PHNOM PENH March 16: (Khmer Times) – CAMFEBA has declared that for Cambodian business entities to expand and prosper, it is imperative that education and training systems meet the productivity and innovations needs of business.
CAMFEBA added that BETWEEN 300,000 and 400,000 workforce were entering the labor market each year.
“Translating this demographic advantage into an economic advantage requires robust training education and training systems to be in place,” it said in its report for “Business Vision 2020.”
It adds that while employment growth in the economy will continue as the government implements plans to expand and diversify the economy by promoting industries such
as ICT and rice processing, a survey reveals that over 75 per cent of firms feel that skills shortages are negatively impacting firm’s growth trajectories.
Jobs generated by Cambodia’s our economy need to be filled by Cambodians, yet while, firms are able to find local workers to fill positions in light industries, such as manufacturing, positions requiring higher skills are frequently staffed by expatriate staff.
“Addressing this issue is especially important in light of further ASEAN integration: the survey found that nearly half of enterprises are concerned about the free flow of skilled labor throughout the region.”
CAMFEBA – Cambodian Federation of Employers & Business Associations, adds that their survey also fins that more than half of interviewed in the survey feel that the level of vocation education and training do not meet the expectation of the firms.
It strongly believes that full and genuine social dialogue based on responsible cooperation rather than confrontation is an important tool in sustainable enterprises.
“Developing a positive, collaborative working environment can help improve productive and innovation, while greater workplace stability benefits employers and workers alike.
It pointed out that tensions in the industrial relations (IR) environment hinder investment and undermine the garment industry’s reputation for adhering to international labor standards.
The turmoil in workplace relations that has been present for much of 2013 and into 2014 underscore the urgent need to develop Cambodia’s nascent system of social dialogue and workplace relations.
“It will take time to embed responsible and effective social dialogue practices and build solid systems and this remains a responsibility of all actors,” CAMFEBA says.
It adds that it strongly believes that a social dialogue process, such as a wage negotiation, when based on a firm empirical footing, can lead to higher quality and sustainable outcomes.
A former garment factory owner, T.K. Lee said that maybe it is time Cambodia looks at collective bargaining as a process of negotiations between employers and a group of employees through a single union for each industry rather than many unions for the same industry.
“This collective agreement is aimed at reaching agreements that regulate working conditions.

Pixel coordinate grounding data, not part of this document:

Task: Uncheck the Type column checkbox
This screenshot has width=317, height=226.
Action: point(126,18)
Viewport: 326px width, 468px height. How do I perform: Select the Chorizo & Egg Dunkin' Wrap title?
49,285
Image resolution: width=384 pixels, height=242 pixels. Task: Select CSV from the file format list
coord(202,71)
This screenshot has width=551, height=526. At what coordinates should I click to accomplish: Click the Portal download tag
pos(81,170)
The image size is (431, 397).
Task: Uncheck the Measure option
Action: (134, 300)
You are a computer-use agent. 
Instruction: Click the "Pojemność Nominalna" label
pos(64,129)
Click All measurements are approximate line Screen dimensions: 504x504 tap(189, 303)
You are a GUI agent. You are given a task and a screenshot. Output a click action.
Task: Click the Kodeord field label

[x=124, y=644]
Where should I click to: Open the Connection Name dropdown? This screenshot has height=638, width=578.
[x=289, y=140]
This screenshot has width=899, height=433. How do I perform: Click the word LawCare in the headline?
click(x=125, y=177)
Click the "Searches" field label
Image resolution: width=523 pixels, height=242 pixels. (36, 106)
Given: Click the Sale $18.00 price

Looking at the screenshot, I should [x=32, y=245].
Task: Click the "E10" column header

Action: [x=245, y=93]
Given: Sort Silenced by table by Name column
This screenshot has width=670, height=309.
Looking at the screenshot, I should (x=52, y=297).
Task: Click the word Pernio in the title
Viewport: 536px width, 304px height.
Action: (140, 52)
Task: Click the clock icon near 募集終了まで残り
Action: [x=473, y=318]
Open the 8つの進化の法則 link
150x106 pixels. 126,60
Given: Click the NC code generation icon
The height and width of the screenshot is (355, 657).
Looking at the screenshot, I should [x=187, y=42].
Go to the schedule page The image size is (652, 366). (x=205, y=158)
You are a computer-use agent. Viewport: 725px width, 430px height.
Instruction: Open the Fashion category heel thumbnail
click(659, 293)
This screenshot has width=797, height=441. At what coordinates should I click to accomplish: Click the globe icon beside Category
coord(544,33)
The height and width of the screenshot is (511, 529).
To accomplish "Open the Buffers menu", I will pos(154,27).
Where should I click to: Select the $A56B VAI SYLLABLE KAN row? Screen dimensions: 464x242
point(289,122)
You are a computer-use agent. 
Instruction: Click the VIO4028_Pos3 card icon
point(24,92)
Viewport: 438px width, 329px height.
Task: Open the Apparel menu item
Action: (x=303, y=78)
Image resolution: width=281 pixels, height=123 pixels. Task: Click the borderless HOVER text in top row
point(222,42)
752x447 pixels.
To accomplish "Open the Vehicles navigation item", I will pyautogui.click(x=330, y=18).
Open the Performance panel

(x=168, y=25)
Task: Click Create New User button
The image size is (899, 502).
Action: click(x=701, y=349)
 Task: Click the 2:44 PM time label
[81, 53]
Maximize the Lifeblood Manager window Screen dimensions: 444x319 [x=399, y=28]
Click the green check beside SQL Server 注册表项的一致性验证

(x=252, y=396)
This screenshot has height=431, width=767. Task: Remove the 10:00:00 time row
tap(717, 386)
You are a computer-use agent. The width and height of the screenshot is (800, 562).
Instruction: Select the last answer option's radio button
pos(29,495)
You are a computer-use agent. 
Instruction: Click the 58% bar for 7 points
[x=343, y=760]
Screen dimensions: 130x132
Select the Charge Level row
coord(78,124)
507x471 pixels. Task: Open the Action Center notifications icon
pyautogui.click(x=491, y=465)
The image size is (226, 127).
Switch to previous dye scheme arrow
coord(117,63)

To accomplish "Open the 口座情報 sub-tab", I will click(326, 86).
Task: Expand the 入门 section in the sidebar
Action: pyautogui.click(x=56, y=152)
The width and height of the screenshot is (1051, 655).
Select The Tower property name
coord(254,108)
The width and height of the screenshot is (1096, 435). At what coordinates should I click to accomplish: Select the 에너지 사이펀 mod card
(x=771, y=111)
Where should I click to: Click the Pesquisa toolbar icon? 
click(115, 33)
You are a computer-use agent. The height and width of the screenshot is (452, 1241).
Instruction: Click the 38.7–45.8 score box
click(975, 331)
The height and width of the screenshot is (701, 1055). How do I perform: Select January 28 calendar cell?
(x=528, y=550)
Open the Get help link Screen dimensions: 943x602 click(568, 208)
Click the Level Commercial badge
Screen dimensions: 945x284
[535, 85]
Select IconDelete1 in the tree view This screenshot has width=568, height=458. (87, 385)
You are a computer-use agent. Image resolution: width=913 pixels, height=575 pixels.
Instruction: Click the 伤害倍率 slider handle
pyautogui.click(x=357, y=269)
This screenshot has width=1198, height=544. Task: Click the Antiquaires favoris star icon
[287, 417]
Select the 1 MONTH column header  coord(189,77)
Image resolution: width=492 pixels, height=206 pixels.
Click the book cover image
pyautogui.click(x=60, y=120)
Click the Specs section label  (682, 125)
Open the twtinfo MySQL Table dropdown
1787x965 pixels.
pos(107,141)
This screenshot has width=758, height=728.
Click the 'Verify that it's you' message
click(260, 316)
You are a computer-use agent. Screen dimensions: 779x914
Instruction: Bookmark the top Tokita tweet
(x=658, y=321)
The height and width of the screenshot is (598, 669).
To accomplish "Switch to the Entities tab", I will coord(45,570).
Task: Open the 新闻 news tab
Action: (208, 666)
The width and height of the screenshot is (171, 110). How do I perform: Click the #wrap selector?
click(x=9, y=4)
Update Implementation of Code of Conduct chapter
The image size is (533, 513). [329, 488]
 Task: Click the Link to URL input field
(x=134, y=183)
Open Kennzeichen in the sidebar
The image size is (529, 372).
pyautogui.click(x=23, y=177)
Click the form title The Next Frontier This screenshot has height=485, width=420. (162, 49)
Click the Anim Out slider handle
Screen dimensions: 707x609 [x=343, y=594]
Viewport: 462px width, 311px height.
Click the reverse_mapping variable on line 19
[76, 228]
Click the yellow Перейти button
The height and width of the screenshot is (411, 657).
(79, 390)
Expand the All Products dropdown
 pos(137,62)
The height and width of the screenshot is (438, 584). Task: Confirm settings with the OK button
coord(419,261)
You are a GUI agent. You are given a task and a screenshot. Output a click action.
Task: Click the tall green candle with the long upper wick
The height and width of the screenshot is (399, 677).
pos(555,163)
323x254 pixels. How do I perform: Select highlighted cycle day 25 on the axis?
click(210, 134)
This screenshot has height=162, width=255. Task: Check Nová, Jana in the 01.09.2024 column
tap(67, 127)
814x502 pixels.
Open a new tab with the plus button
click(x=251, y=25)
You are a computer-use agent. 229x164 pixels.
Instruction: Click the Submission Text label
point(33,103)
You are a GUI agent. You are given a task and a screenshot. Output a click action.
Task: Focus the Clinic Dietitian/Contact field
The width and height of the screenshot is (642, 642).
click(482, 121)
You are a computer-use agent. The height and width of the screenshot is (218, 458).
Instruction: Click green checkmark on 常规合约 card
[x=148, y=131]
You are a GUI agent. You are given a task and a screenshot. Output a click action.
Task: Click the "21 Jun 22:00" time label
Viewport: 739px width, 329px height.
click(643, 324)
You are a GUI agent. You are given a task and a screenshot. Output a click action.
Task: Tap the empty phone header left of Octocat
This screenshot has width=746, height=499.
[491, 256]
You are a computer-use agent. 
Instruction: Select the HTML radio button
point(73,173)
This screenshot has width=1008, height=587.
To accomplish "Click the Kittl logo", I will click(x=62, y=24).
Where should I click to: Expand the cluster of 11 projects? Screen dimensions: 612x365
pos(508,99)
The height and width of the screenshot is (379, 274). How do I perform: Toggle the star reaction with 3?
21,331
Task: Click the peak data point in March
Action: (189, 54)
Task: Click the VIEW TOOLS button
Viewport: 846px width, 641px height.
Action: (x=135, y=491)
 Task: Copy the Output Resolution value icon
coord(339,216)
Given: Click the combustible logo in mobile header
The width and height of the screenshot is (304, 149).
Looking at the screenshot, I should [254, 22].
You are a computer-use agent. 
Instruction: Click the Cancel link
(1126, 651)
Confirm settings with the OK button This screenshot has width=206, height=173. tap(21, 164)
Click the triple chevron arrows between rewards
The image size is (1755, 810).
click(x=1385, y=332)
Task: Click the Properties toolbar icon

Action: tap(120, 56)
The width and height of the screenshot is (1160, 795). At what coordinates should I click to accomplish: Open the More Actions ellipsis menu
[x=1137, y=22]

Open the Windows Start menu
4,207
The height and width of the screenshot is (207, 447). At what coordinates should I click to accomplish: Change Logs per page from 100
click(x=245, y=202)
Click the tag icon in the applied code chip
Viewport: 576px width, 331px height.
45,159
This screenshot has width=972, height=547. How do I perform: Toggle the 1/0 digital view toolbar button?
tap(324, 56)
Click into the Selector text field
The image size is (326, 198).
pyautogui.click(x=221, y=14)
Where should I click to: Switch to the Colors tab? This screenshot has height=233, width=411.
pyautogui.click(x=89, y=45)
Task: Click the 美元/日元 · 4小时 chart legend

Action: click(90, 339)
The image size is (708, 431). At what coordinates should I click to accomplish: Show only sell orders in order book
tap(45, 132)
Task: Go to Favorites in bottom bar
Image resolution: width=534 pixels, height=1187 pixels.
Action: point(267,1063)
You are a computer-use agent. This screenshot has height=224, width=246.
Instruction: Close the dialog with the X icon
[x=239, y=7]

The interests of the employees are commonly presented by representatives of a trade union to which the employees belong.
The collective agreements reached by these negotiations usually set out wage scales, working hours, training, health and safety, overtime, grievance mechanisms, and rights to participate in workplace or company affairs.”
The key, he adds is that the union (a single union for the garment sector for example) may negotiate with a single employer (who is typically representing a company’s shareholders) or may negotiate with a group of businesses, but not many unions negotiating with different agendas, especially if they are politicized.